%%
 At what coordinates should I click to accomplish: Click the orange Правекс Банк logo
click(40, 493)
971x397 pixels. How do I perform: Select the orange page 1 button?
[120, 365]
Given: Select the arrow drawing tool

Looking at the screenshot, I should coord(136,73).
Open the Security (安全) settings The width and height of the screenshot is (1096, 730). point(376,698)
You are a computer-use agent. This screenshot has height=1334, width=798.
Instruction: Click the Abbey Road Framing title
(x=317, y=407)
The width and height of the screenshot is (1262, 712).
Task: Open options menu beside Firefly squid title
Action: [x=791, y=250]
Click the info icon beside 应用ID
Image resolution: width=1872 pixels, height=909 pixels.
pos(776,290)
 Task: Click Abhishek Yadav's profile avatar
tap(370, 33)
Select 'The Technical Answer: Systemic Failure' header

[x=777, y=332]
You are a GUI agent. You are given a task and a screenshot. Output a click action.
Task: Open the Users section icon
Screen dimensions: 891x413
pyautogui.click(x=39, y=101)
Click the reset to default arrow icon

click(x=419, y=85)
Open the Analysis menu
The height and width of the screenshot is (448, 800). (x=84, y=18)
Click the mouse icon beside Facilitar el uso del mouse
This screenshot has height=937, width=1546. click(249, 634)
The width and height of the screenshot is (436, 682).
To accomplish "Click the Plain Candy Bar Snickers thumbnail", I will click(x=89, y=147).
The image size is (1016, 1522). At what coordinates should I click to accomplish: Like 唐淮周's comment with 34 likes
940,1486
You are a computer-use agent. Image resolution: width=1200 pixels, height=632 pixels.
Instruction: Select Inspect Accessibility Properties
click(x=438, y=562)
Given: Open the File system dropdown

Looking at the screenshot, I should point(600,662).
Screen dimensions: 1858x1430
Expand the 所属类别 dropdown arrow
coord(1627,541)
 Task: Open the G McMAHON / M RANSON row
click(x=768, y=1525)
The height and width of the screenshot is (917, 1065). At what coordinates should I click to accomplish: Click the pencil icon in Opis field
%%
HOW TO COMPLETE THIS TASK - Print the records above once again, exactly as written.

PROBLEM SOLUTION -
 At what coordinates should I click to accomplish: Click the orange Правекс Банк logo
click(40, 493)
971x397 pixels. How do I perform: Select the orange page 1 button?
[120, 365]
Given: Select the arrow drawing tool

Looking at the screenshot, I should coord(136,73).
Open the Security (安全) settings The width and height of the screenshot is (1096, 730). point(376,698)
You are a computer-use agent. This screenshot has height=1334, width=798.
Instruction: Click the Abbey Road Framing title
(x=317, y=407)
The width and height of the screenshot is (1262, 712).
Task: Open options menu beside Firefly squid title
Action: [x=791, y=250]
Click the info icon beside 应用ID
Image resolution: width=1872 pixels, height=909 pixels.
pos(776,290)
 Task: Click Abhishek Yadav's profile avatar
tap(370, 33)
Select 'The Technical Answer: Systemic Failure' header

[x=777, y=332]
You are a GUI agent. You are given a task and a screenshot. Output a click action.
Task: Open the Users section icon
Screen dimensions: 891x413
pyautogui.click(x=39, y=101)
Click the reset to default arrow icon

click(x=419, y=85)
Open the Analysis menu
The height and width of the screenshot is (448, 800). (x=84, y=18)
Click the mouse icon beside Facilitar el uso del mouse
This screenshot has height=937, width=1546. click(249, 634)
The width and height of the screenshot is (436, 682).
To accomplish "Click the Plain Candy Bar Snickers thumbnail", I will click(x=89, y=147).
The image size is (1016, 1522). At what coordinates should I click to accomplish: Like 唐淮周's comment with 34 likes
940,1486
You are a computer-use agent. Image resolution: width=1200 pixels, height=632 pixels.
Instruction: Select Inspect Accessibility Properties
click(x=438, y=562)
Given: Open the File system dropdown

Looking at the screenshot, I should point(600,662).
Screen dimensions: 1858x1430
Expand the 所属类别 dropdown arrow
coord(1627,541)
 Task: Open the G McMAHON / M RANSON row
click(x=768, y=1525)
The height and width of the screenshot is (917, 1065). At what coordinates should I click to accomplish: Click the pencil icon in Opis field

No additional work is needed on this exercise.